For the House of Representatives to give the Commission on Human Rights a budget of only P1,000 instead of the P678 million it was seeking is not undemocratic, as suggested by Vice President Leni Robredo. The amount may be frivolous. And it may have abused its power of discretion. But democracy was never in question over what the House did. For the vice president to say so is, to say the least, off the mark.
The power of the purse resides with Congress, a power vested in it by the Constitution. As representatives of the people, it is an authority that emanates from them. Instead of being undemocratic or being a threat to democracy, nothing in fact can be more democratic. If, in the exercise of that power, certain abuses are committed by individual members of Congress, then there are democratic means of rectifying those abuses.
Those individual members, for instance, may be punished by the people in the next elections. And to politicians, no punishment is harsher and more painful than failure to get elected. But that is the democratic way. As to the power to continue disbursing public money the way it sees fit, for as long as that power does not get withdrawn or repealed by a constitutional act, then that will remain the democratic, if nettlesome, way of allocating public money.
It is, therefore, not a problem involving the institution but of the people belonging to it. If there are people whose brains are too small to handle all that power, then that is just the price we have to pay for choosing democracy to rule our lives. Those people did not thrust themselves into office. We did. We were direct and willing participants in their installation.
There are times when Congress acts in accordance with public expectations and there are times when it does not. And it is not whether it acts more often one way and less often the other. It is how we accept its limitations and imperfections because, quite frankly, we have no choice. We are stuck with democracy, especially our brand of democracy, so either we learn to get cozy with it or we do not.

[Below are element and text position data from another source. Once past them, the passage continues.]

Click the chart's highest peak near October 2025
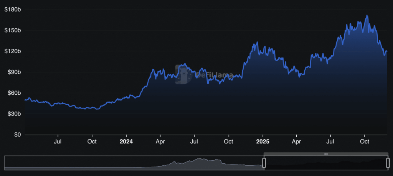393x176 pixels. 367,16
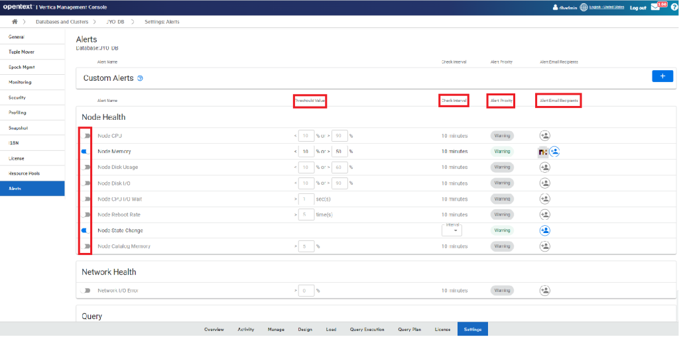Toggle the Node Catalog Memory alert
The height and width of the screenshot is (337, 679).
(86, 246)
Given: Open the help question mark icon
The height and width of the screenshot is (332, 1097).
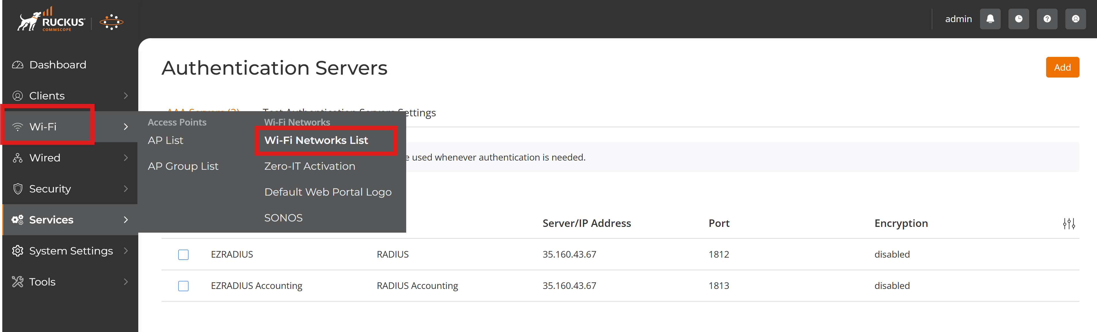Looking at the screenshot, I should click(x=1047, y=19).
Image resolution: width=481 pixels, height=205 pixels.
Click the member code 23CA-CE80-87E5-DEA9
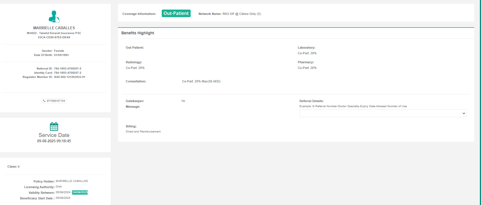54,37
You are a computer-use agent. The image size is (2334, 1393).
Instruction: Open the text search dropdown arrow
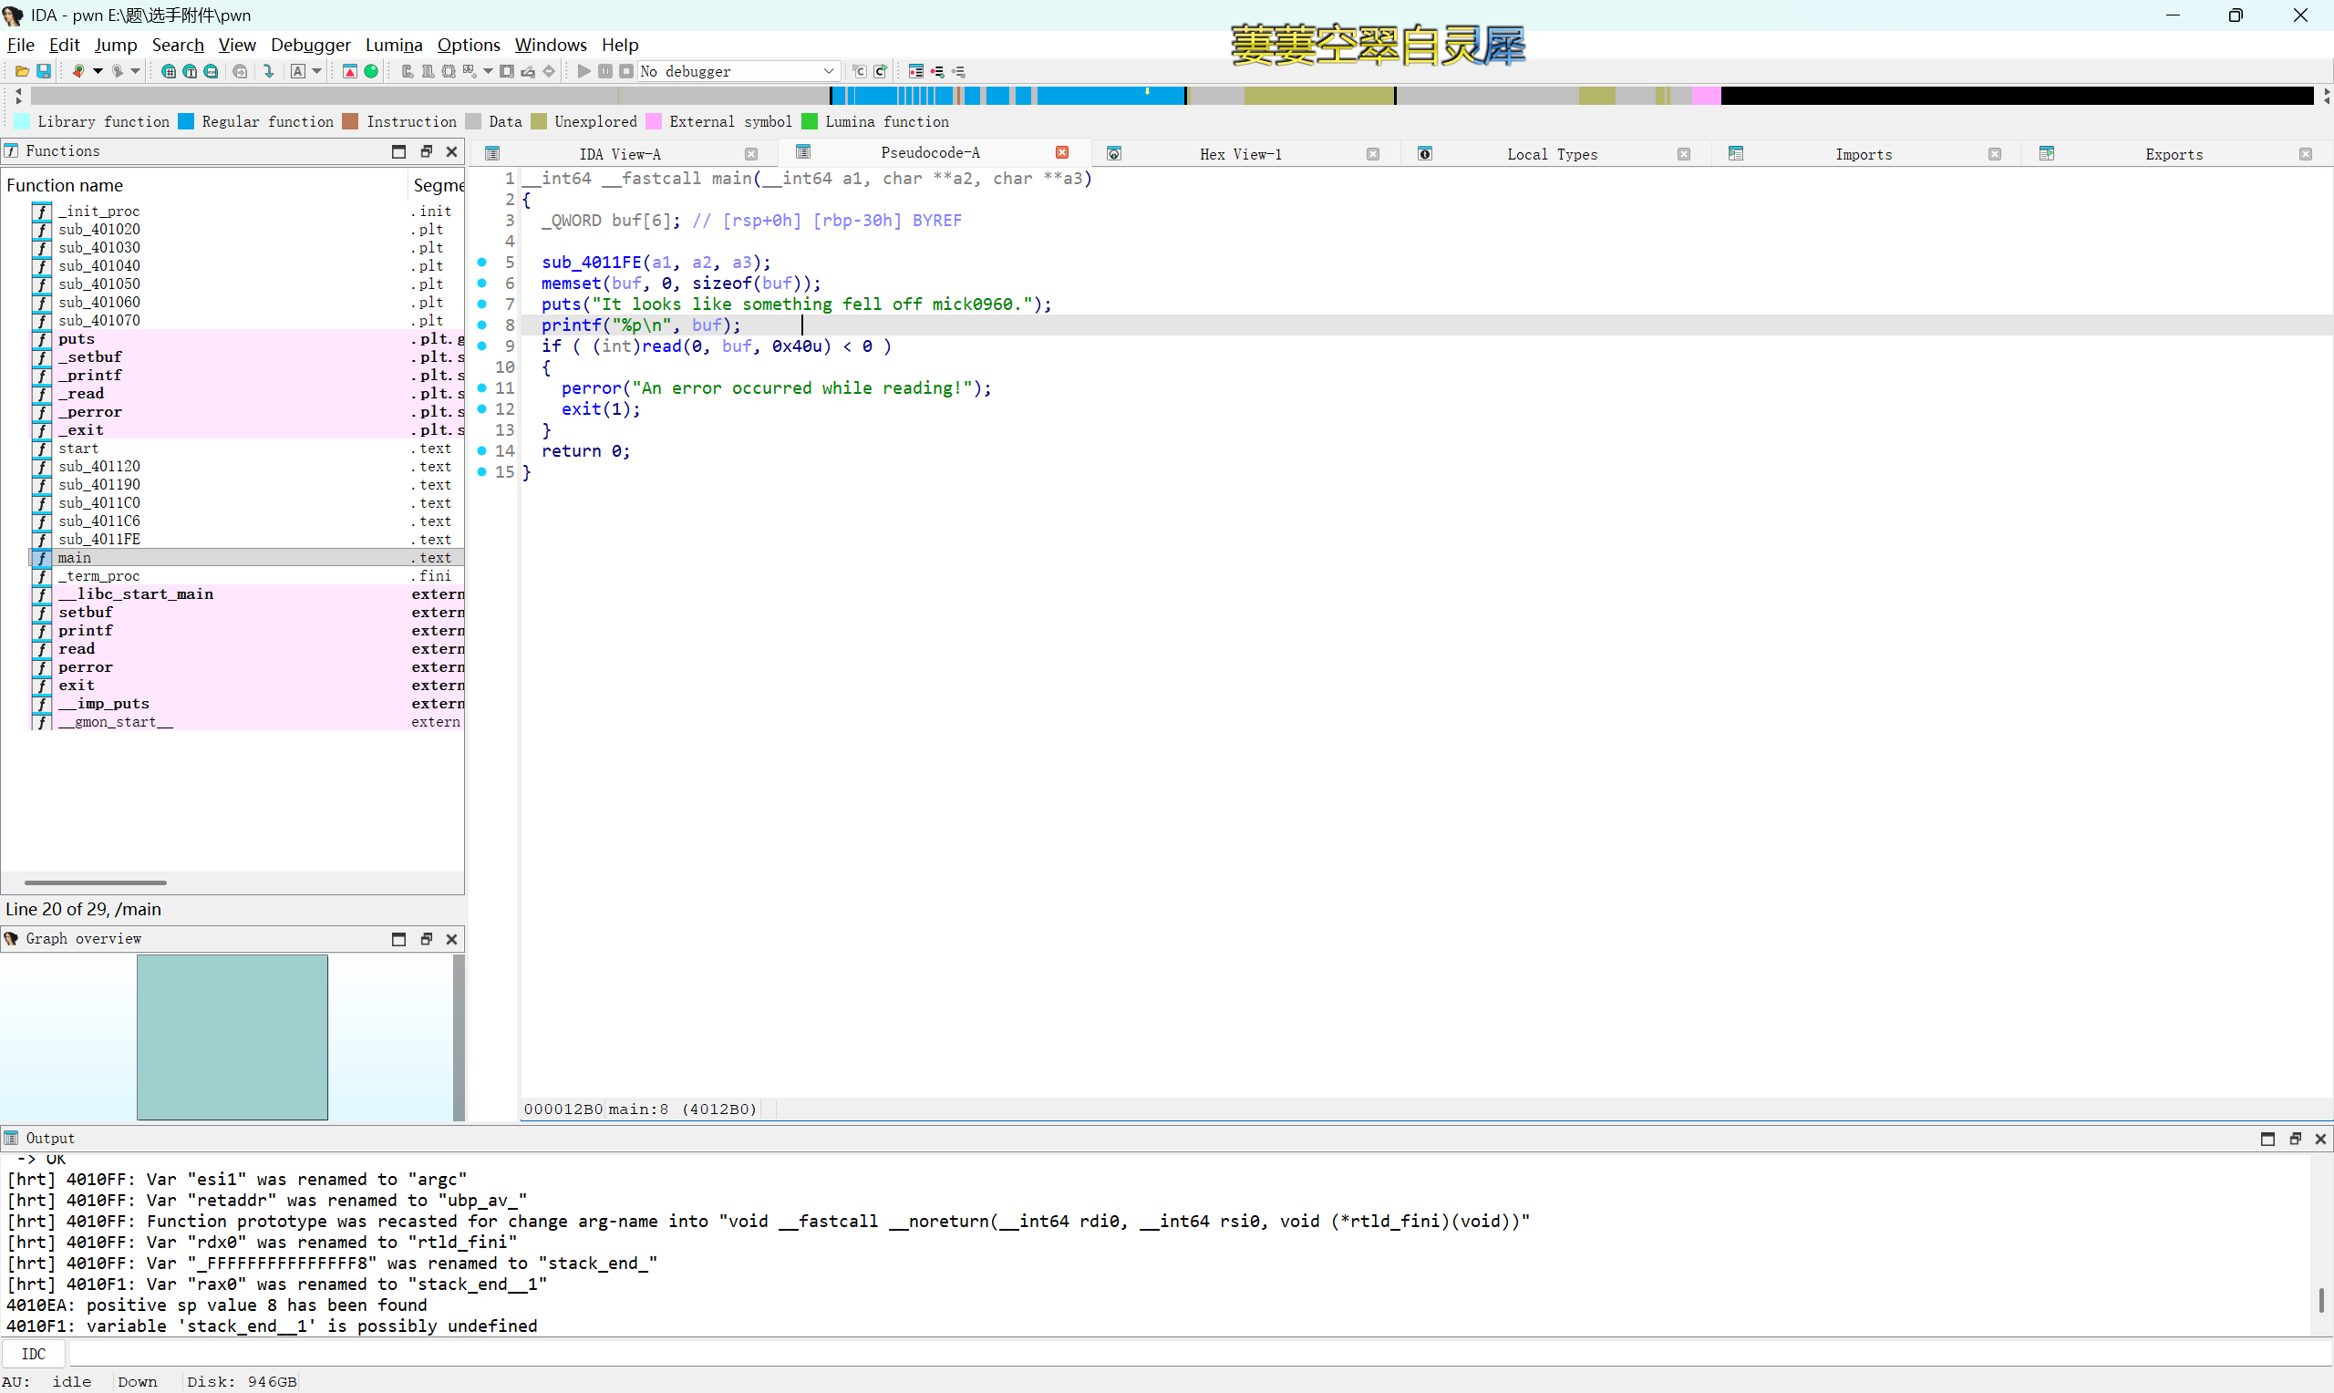(318, 70)
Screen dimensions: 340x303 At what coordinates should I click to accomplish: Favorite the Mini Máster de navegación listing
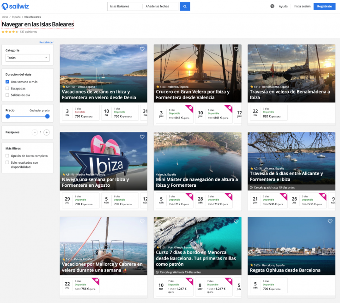[x=236, y=137]

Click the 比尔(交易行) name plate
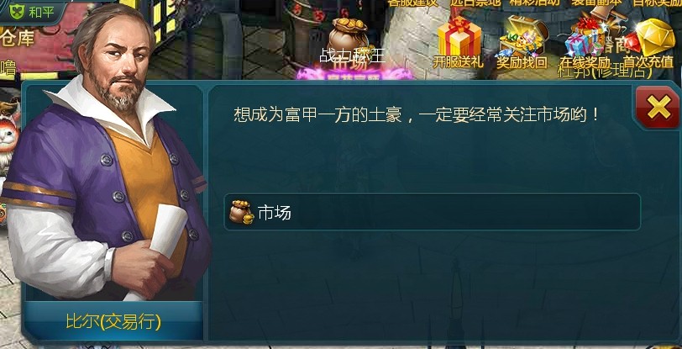113,322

We may not like what Congress did. What it did may have been wrong. But that is democracy in action. It shows democracy is alive and well in the Philippines. For things could have been far worse, just as they are in other countries. In North Korea, for example, nobody knows how their budgets are made, or if they even have a budget at all. Yet, if their leader gives nothing, everyone will clap. They must be happy in what is officially called the Democratic People's Republic of Korea.